Resolve what the user is asking to audit. The target may arrive in one of three forms:

- **URL** — a docs site or product page (e.g., `https://docs.example.com`). This is the *seed* the subagents start from.
- **Repo / file path** — for SKILL.md audits or SDK repos.
- **Product name** — if the user is vague ("test my product"), ask via `AskUserQuestion` for the URL or repo.

**This skill is product-agnostic. Never assume what the user wants to audit.** Do not infer a target from environment signals (operator's email domain, git remote, repo name, recent files, memory, CLAUDE.md). Even if context strongly suggests a particular company, the user-facing question must NOT pre-fill or default to any specific product, URL, or company name. Ask open-endedly with neutral options only: e.g., "Paste a URL", "Paste a local path", "Type a product name". If the user did not name a target in their invocation, ask them — start fresh, no priors.

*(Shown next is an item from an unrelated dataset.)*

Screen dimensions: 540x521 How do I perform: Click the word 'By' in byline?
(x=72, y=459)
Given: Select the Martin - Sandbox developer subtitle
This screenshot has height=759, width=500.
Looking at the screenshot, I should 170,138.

**Research lightly** *after* the user has named a target. 1 WebFetch max, enough to confirm: what is this product, and does it have a getting-started guide? You're identifying *that there is a flow to follow*, not extracting the steps. The whole point is to let the docs dictate the path.

**Define ONE abstract goal, not a step-by-step checklist.** The goal should be at the level of "complete the onboarding" or "make the product do its primary thing once" — NOT a list of specific actions.

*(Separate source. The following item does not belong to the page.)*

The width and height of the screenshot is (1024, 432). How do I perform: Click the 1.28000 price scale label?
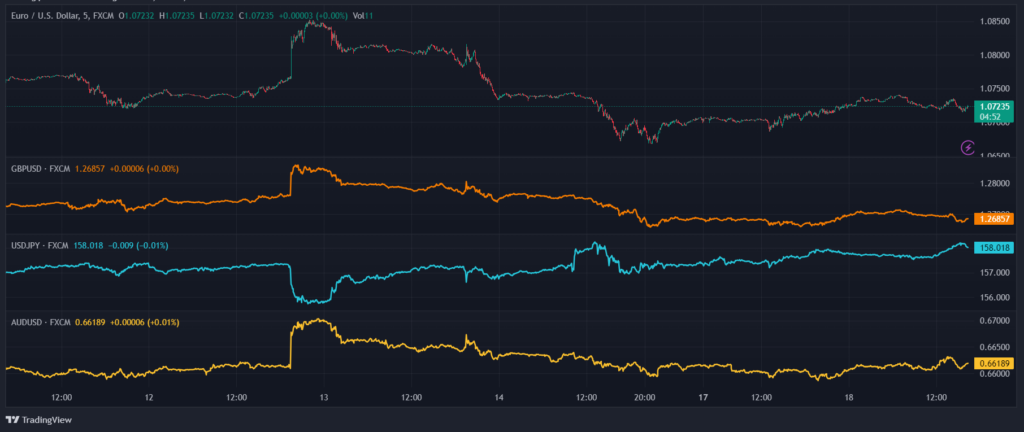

Why: prescriptive checklists steer agents. If you tell them "navigate to example.com" but the docs' quickstart navigates to a different URL, the agent is torn between your instruction and the docs. That pollutes the test.

Examples of good abstract goals (the target product is supplied by the user — the examples below are illustrative only, not defaults):
- A search API → *"Complete the getting-started guide. Success = your code successfully calls the API and prints whatever the docs treat as a meaningful result."*
- A payments API → *"Complete the getting-started flow for making a test charge. Success = you have a charge ID or equivalent confirmation."*
- A browser-automation SDK → *"Complete the getting-started guide end-to-end. Success = you have code that runs a cloud browser session using whatever approach the docs recommend."*
- A SKILL.md → *"Follow the skill's instructions and produce a successful outcome for its advertised job."*

Examples of BAD goals (too prescriptive — don't do this):
- ~~"Navigate to https://example.com"~~ (steers — the docs may pick a different URL)
- ~~"Use Playwright"~~ (the docs may recommend Stagehand or Selenium)
- ~~"Print the page title"~~ (the docs may print session ID, response body, anything)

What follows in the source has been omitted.